Creates a new ‘generation inadequacy’ trigger and forces agencies (DOE, EPA, others) to obtain FERC comment on rules that could reduce the bulk‑power system’s ability to supply energy.

The Brief

The Reliable Power Act amends Section 215 of the Federal Power Act to require the Electric Reliability Organization (ERO) to produce an annual long‑term assessment of the bulk‑power system’s ability to supply sufficient electric energy, including analyses of generation mix, transmission development, demand trends, and risks under normal and extreme weather. If the ERO concludes the system faces inadequate generation, it must publicly notify the Federal Energy Regulatory Commission (FERC), which in turn must notify DOE, EPA, and other relevant agencies.

Once notified, those federal agencies must submit any “covered agency action” — rulemakings under development that directly affect generation resources — to FERC for review and comment at the point the rule is sent to OMB or at least 90 days before publication. FERC must consult the ERO and transmission organizations, provide written comments and recommended modifications aimed at preventing significant negative impacts on energy supply, and may assess effects on rates under FPA sections 201 and 206.

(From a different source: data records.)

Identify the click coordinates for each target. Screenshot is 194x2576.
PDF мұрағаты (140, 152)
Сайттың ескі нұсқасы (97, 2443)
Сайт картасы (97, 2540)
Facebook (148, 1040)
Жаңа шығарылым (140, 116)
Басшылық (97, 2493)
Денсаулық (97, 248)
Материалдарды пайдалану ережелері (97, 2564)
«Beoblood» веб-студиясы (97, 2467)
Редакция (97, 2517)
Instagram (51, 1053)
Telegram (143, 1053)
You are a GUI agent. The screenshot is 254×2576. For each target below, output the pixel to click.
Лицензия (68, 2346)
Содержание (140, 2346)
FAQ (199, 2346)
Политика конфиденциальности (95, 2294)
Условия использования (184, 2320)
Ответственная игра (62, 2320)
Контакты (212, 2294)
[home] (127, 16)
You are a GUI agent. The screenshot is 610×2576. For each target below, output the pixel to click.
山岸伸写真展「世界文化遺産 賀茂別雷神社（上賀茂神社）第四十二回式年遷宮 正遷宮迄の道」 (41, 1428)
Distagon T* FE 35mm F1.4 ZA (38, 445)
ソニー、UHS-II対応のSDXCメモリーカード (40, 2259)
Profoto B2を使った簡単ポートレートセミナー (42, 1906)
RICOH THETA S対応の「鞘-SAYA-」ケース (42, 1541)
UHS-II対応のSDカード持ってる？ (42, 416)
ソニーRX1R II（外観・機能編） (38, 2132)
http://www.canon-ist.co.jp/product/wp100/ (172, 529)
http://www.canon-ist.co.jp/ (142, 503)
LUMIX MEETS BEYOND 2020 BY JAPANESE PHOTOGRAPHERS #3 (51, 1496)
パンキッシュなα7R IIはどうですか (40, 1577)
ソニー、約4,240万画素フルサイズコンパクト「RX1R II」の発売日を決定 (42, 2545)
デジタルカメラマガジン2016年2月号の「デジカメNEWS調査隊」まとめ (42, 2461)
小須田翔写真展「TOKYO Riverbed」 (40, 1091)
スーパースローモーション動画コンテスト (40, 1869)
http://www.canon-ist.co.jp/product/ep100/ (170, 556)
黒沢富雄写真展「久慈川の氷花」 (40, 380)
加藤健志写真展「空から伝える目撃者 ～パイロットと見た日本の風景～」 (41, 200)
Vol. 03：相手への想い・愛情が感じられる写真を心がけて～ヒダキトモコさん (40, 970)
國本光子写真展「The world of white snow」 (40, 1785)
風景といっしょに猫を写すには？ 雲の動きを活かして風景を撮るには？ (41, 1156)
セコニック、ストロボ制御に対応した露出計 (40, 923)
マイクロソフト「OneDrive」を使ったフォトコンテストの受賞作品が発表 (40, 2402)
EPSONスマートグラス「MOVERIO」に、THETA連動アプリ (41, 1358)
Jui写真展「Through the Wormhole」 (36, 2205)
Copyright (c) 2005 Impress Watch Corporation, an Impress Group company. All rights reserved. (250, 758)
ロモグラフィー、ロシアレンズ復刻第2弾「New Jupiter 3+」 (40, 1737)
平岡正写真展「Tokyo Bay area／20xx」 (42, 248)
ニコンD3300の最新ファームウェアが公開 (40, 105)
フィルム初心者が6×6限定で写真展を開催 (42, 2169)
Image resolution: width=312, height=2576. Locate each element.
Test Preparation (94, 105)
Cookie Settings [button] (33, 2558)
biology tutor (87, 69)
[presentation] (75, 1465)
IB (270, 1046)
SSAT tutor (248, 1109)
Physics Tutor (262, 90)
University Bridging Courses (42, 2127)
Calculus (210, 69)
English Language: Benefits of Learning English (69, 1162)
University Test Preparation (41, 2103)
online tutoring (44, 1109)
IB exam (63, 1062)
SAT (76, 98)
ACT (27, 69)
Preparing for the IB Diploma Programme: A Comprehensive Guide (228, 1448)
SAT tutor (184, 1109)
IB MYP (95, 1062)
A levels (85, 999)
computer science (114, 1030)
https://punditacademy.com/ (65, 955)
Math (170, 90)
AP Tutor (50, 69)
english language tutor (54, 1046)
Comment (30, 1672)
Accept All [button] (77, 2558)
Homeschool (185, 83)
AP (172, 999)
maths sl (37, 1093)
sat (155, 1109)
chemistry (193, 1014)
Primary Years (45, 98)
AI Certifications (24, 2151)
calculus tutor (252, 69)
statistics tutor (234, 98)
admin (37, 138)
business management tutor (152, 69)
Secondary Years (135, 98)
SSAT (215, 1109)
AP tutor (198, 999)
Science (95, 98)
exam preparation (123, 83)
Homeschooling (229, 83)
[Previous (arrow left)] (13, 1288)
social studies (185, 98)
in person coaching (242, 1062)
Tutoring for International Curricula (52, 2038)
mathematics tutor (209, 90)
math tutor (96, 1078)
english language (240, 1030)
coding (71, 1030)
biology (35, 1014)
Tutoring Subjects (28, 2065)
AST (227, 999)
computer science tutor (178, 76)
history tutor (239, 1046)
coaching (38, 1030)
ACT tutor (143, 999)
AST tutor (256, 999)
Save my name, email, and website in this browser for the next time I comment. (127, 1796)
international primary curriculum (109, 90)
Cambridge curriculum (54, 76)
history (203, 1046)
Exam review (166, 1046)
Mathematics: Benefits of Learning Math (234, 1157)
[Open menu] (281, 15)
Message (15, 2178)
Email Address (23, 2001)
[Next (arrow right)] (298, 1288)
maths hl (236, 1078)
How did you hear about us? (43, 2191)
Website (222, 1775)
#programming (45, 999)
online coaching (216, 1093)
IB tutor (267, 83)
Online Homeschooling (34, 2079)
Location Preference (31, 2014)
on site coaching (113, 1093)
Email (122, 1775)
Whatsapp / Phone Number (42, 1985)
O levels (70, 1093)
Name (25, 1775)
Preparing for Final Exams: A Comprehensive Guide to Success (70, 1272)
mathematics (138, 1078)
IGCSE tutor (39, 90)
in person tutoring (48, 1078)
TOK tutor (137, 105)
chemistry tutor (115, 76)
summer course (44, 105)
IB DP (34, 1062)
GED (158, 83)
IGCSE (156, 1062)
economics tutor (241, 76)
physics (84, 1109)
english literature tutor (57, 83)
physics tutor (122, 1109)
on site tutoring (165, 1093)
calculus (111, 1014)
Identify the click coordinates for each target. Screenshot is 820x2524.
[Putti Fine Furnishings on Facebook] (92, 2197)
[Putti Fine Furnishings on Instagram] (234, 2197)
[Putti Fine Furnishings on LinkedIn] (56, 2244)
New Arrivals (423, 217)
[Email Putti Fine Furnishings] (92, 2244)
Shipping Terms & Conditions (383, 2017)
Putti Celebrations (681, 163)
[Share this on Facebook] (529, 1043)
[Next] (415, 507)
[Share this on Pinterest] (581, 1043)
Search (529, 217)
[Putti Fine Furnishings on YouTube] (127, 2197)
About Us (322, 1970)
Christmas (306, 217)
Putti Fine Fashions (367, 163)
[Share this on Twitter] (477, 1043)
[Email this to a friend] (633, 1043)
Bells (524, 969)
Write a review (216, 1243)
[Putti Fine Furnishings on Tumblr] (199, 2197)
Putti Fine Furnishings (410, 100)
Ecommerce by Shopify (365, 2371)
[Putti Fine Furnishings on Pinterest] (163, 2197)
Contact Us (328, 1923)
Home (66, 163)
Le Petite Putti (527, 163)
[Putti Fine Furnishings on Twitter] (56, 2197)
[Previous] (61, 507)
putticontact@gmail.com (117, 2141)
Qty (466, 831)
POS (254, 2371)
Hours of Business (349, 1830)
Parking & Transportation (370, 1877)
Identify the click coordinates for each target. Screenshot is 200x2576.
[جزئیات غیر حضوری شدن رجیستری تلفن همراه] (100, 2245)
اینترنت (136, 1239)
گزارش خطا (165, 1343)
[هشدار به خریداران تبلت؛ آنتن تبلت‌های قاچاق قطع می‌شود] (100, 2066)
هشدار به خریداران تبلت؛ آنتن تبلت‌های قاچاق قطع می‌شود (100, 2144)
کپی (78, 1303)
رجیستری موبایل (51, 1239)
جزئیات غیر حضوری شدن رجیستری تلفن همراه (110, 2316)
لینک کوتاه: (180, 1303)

Agencies may not finalize the rule until they respond in writing to FERC’s comments and FERC finds the action will not likely cause a significant negative impact on generation adequacy. This creates a formal interagency review tied to a reliability determination and procedural gates for agency rulemakings that touch generation.

At a Glance

What It Does

Requires the ERO to perform an annual long‑term assessment of generation adequacy and to notify FERC if it finds a risk of inadequate generation; creates a mandatory FERC review process for certain agency rulemakings that affect generation resources. FERC will provide comments and recommended modifications, and agencies cannot finalize covered rules until they respond and FERC finds no likely significant negative impact.

Who It Affects

Directly affects federal agencies developing regulations that relate to generation resources (notably DOE and EPA), the ERO, FERC, transmission organizations, and entities that own or operate generation and bulk‑power grid infrastructure. It also impacts market participants whose operations or permitting are influenced by interagency rulemaking timing.

Why It Matters

This bill inserts reliability review into the federal rulemaking pipeline for regulations that touch generation supply, effectively giving FERC a formal cross‑cutting review role during development of covered rules and a de facto check before finalization when a generation inadequacy has been declared.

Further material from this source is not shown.